MG-Tetra_HPC Parameters hypothesis

MG-Tetra Parameters hypothesis works only with MG-Tetra meshing algorithm which uses MG-Tetra_HPC code (formerly tepal) which is the parallel implementation of MG-Tetra (formerly TetMesh-GHS3D) algorithm. This algorithm is a DISTENE commercial software, its use requires a license.
See http://www.distene.com and http://www.meshgems.com/volume-meshing-meshgems-tetra.html.
MG-Tetra-hpc (Tepal V3 in fact) gives the possibility to generate a partitioned mesh with more than 200 million tetrahedrons on computers using MPI. The launch of this version is described below.
This is a serious alternative to MG-Tetra, which requires a much less common configuration with 64Go RAM to only try to make a partition of a mesh with 200 million tetrahedrons, no result guaranteed (in 2010).

Note

The plug-in doesn't load in the memory the supposedly large resulting meshes. The meshes are saved in MED files and can be imported in the user-defined location via menu File-Import-MED Files.
Pay attention, that Salome GUI needs 2Go RAM to load a MED file with 5 million tetrahedrons.

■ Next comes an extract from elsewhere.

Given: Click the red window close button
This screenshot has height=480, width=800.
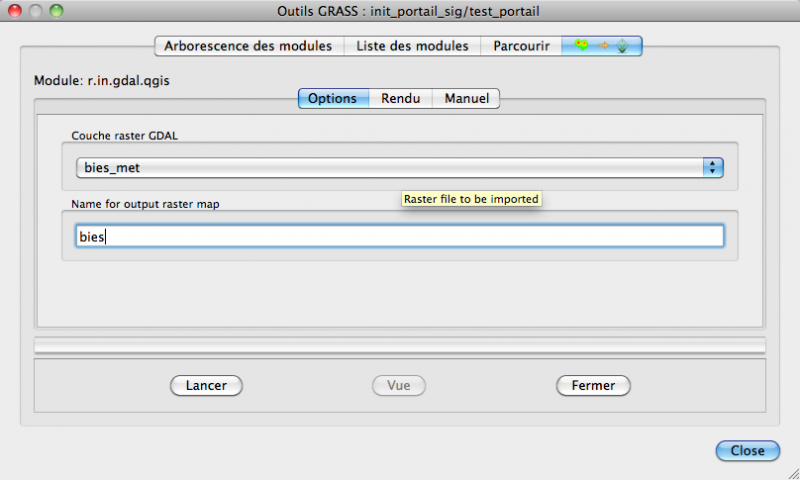Looking at the screenshot, I should [15, 11].

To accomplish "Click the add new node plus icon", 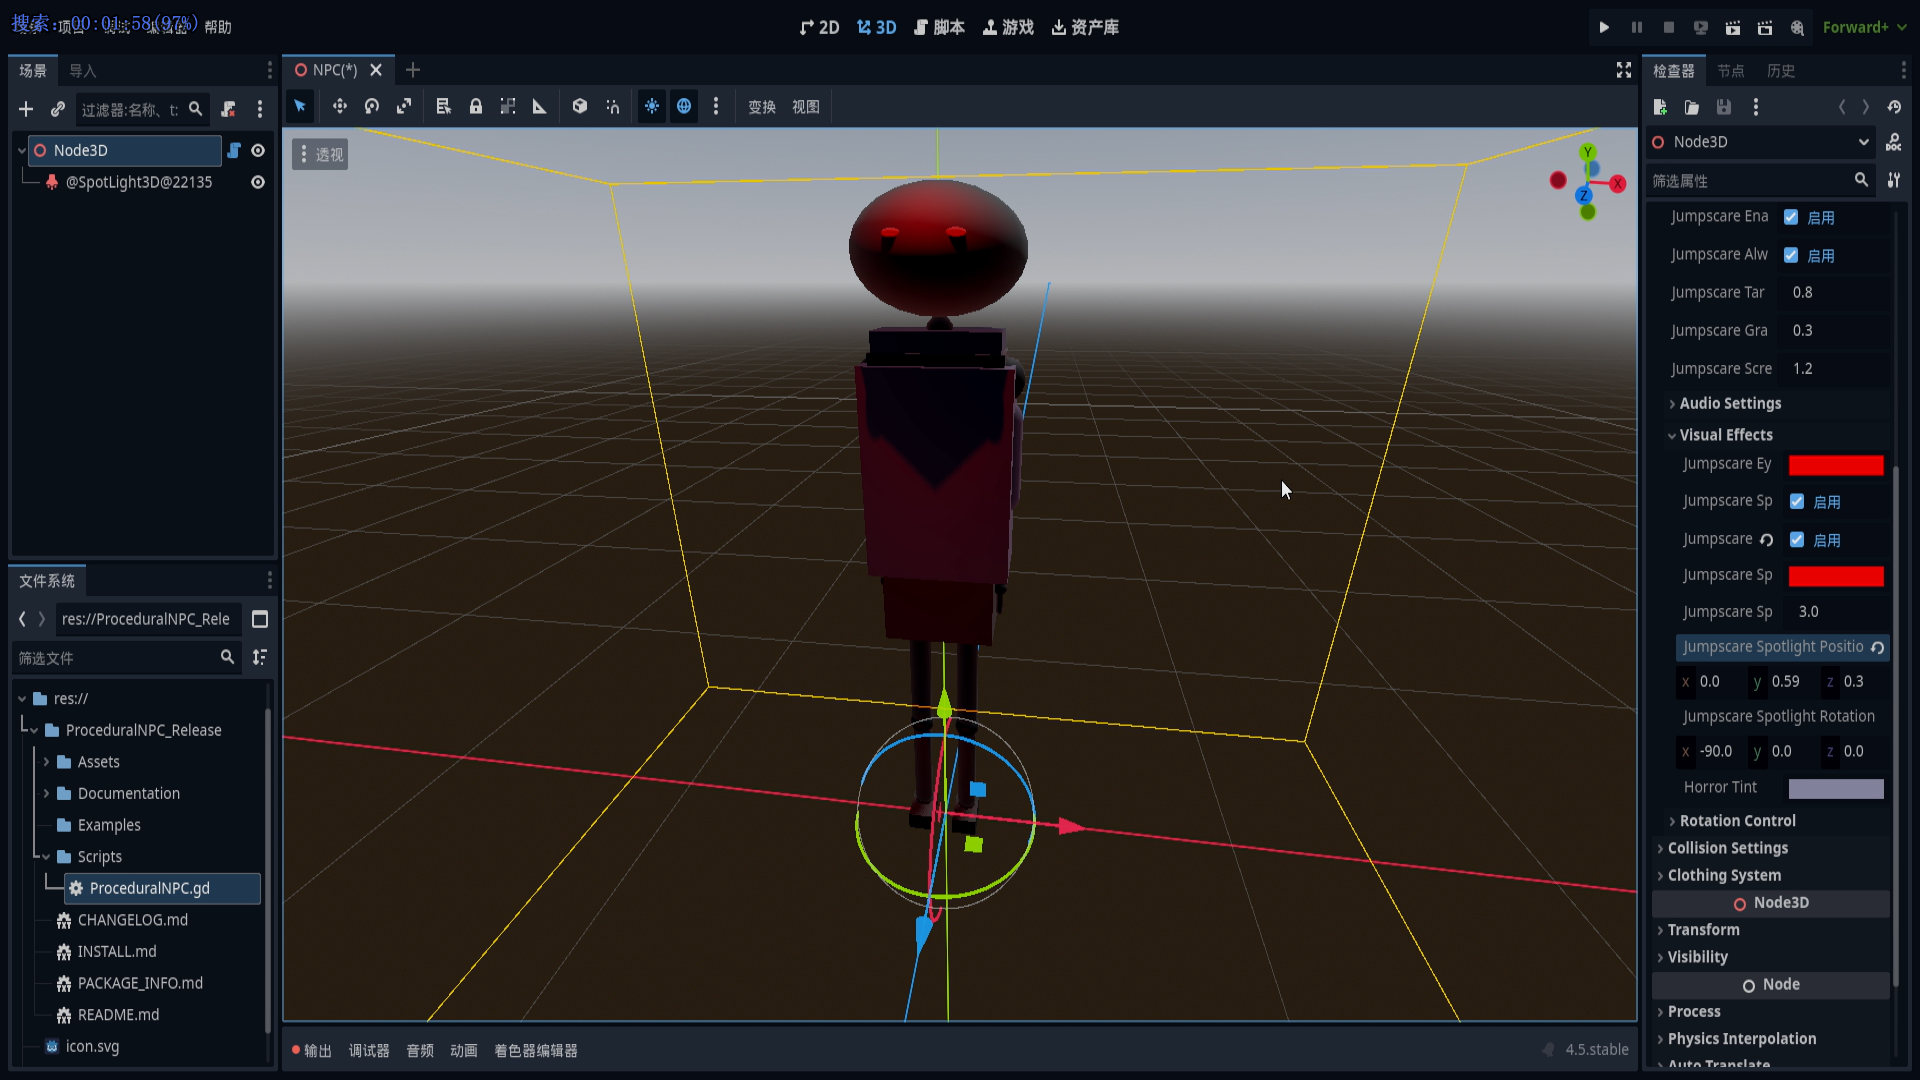I will [x=26, y=109].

• Name - allows to define the name of the hypothesis (MG-Tetra_HPC Parameters by default).
• MED Name - allows to define the path and the prefix of the resulting MED files ("DOMAIN" by default). If the path is not defined, the environment variable $SALOME_TMP_DIR is used. If $SALOME_TMP_DIR is not defined as well, the environment variable $TMP is used.
• Nb Partitions - allows to define the number of generated MED files. The initial skin (triangles) will be meshed (tetrahedrons) and partitioned in Nb_Part by the elementary algorithm implemented in Tepal.
  
• Keep Files - if this box is checked, input files of MG-Tetra-hpc (GHS3DPRL.points and GHS3DPRL.faces) are not deleted after use (if the background mode was not used).
• Tetra_hpc in Background - if this box is checked, MG-Tetra-hpc execution and MED file generation are launched in background mode and the user can even exit Salome. Pay attention that in this case MG-Tetra-hpc algorithm works independently of "killSalome.py", and sometimes on another host.
• Tetra_hpc Multithread - if this box is checked, MG-Tetra-hpc execution is with mg_tetra_hpc.exe (multithread version), else mg_tetra_hpc_mpi.exe (MPI distributed version).
• Merge subdomains - if this box is checked, merge the sub-domains into one mesh and write the output .mesh(b).
• Tag subdomains - if this box is checked, use the parallel sub-domain index as tag into the merged output mesh or not (used in combination with the Merge subdomains option).
• Output interfaces - if this box is checked, write the parallel sub-domains interface triangles into the merged output mesh (used in combination with the Merge subdomains option).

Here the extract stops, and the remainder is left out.